Beberapa minggu sebelum Overwatch dirilis, perpaduan gameplay MOBA dan shooter sebenarnya sudah lebih dulu diterapkan oleh game berjudul Battleborn. Kedua game itu memang menawarkan premis yang mirip – first-person shooter dengan karakter yang dibekali beragam skill unik ala game MOBA – akan tetapi yang terbukti sukses rupanya cuma Overwatch.
Sungguh malang nasib Battleborn. Hanya berselang setahun setelah diluncurkan di bulan Mei 2016, game bikinan Gearbox Software tersebut harus ‘turun kasta’ menjadi game free-to-play demi menarik minat lebih banyak pemain. Kini Battleborn malah hanya tinggal menunggu waktu; 2K Games selaku publisher-nya baru saja mengumumkan rencana untuk menutup server Battleborn pada Januari 2021.
Dampak langsung dari pengumuman tersebut adalah hilangnya Battleborn dari berbagai platform distribusi online. Selanjutnya, mulai 24 Februari 2020, para pemain Battleborn tak lagi bisa membeli mata uang virtual yang digunakan di dalam game. Lalu saat masa pensiunnya tiba di tahun 2021, Battleborn benar-benar tidak akan bisa dimainkan lagi oleh siapapun.
Saya pribadi merupakan pemain Battleborn sekaligus Overwatch. Sebagai penggemar berat seri Borderlands, yang notabene merupakan franchise shooter terlaris Gearbox, saya dengan mudahnya terpikat oleh Battleborn, apalagi saya juga sudah menghabiskan ribuan jam bermain DotA dan Dota 2.
Namun yang membuat Battleborn gagal menurut saya justru adalah elemen MOBA-nya yang terlalu kental. Di Battleborn, hero yang Anda mainkan akan bertempur bersama pasukan-pasukan kroco yang kerap disebut dengan istilah minion atau creep di kalangan pemain MOBA. Overwatch tidak demikian, yang saling membunuh hanyalah para hero-nya saja.
Kehadiran minion menjadikan Battleborn lebih menyerupai MOBA dibanding Overwatch. Namun di sisi lain hal itu juga berpengaruh langsung terhadap tempo dan durasi permainannya; satu match di Battleborn berlangsung jauh lebih lama daripada di Overwatch, dan ini menurut saya kurang cocok untuk mayoritas konsumen, terutama mereka yang mengekspektasikan tempo permainan cepat ala game shooter pada umumnya.
____
[Latihan 1]: Menurut artikel tentang Battleborn, kapan server game itu akan ditutup?

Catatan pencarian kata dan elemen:
____
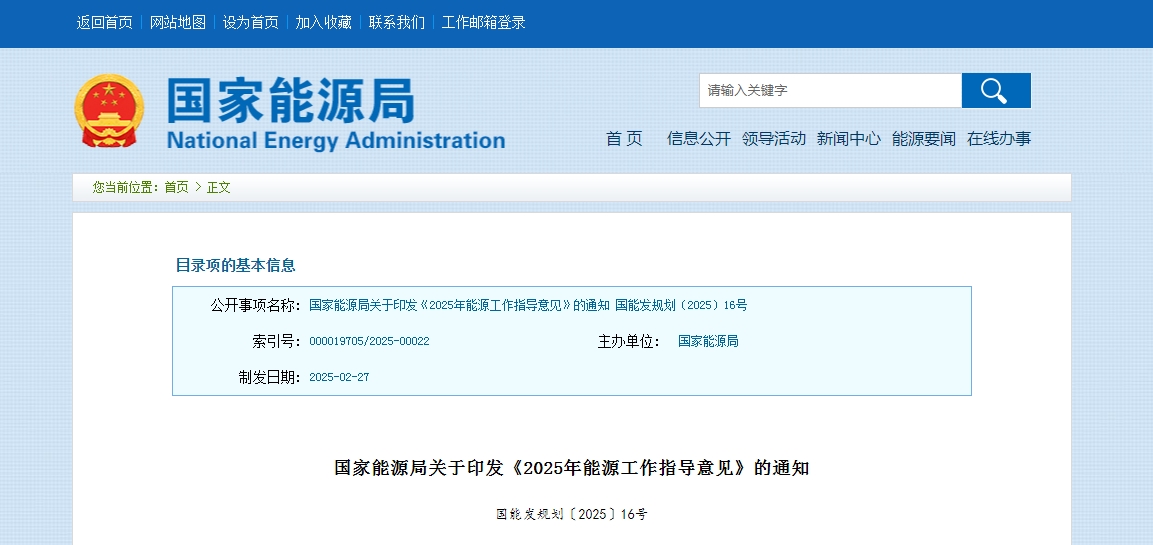This screenshot has width=1153, height=545.
Task: Select 首页 in main navigation
Action: tap(624, 139)
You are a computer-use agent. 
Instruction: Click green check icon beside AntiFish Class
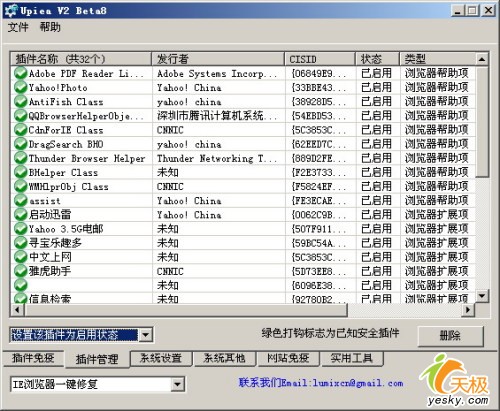21,101
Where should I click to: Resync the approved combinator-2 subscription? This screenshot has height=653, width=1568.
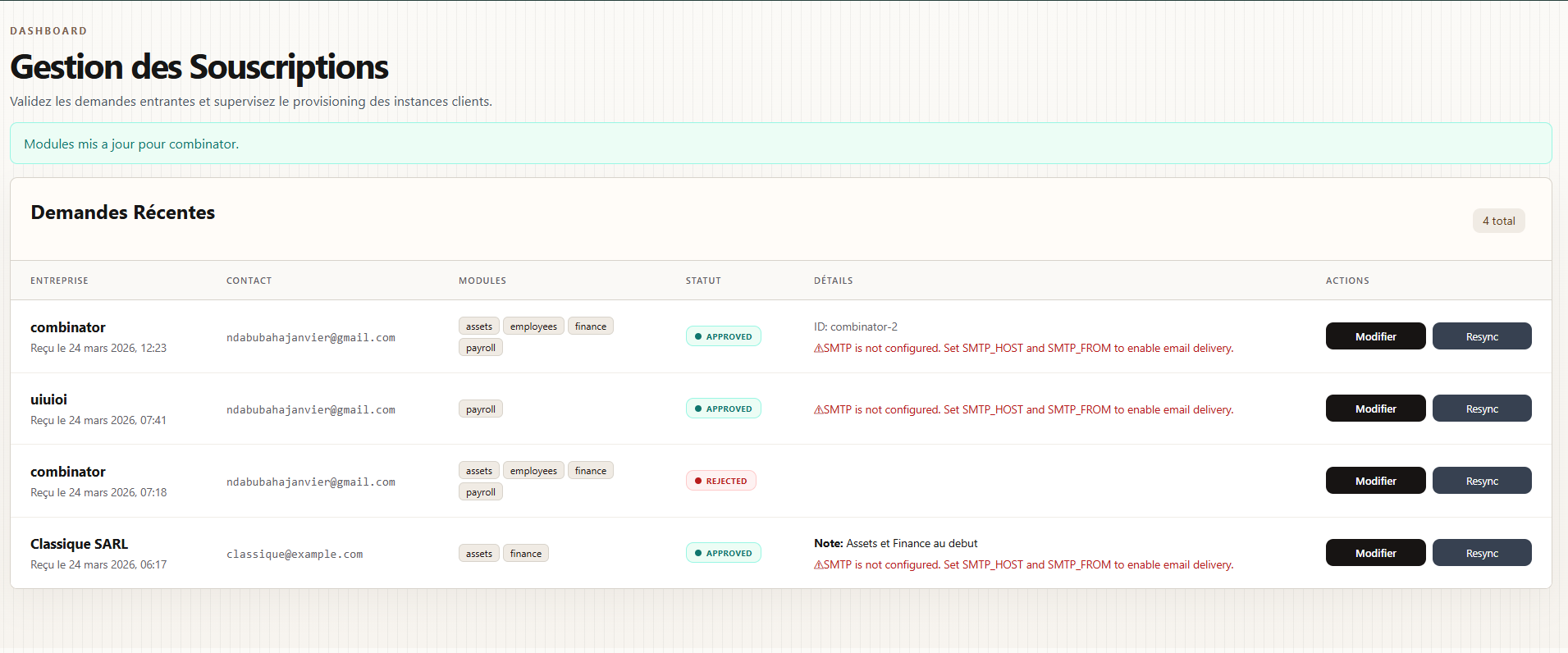click(x=1481, y=336)
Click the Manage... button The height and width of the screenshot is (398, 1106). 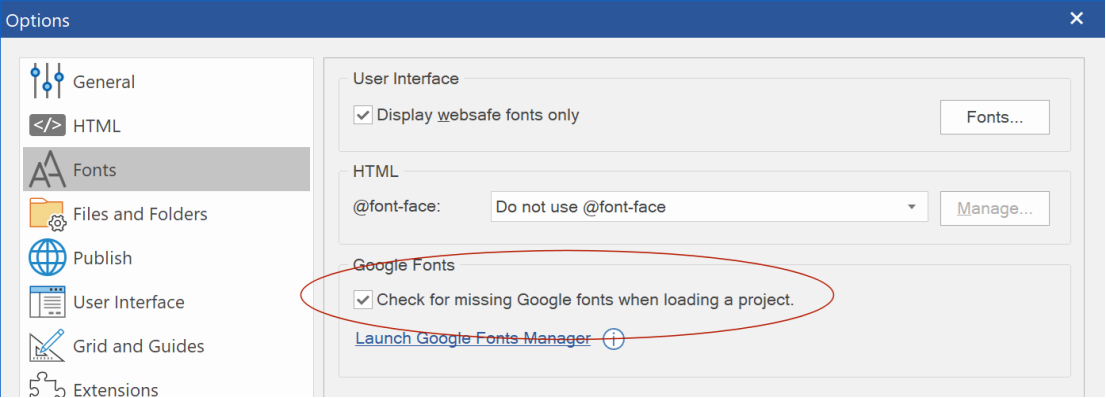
____
[Latihan 2]: Ubah semua baris pada catatan pencarian kata dan elemen di atas dengan mengganti "Instruction" menjadi "Command", tanpa mengubah bagian lain. Gambar tidak perlu dimasukkan ke jawaban.

[Hasil 1]: Januari 2021.

[Hasil 2]:
This screenshot has width=1153, height=545.
Task: Select 首页 in main navigation
Action: tap(624, 139)
You are a computer-use agent. 
Command: Click green check icon beside AntiFish Class
21,101
Where should I click to: Resync the approved combinator-2 subscription? This screenshot has height=653, width=1568.
click(x=1481, y=336)
Click the Manage... button The height and width of the screenshot is (398, 1106). 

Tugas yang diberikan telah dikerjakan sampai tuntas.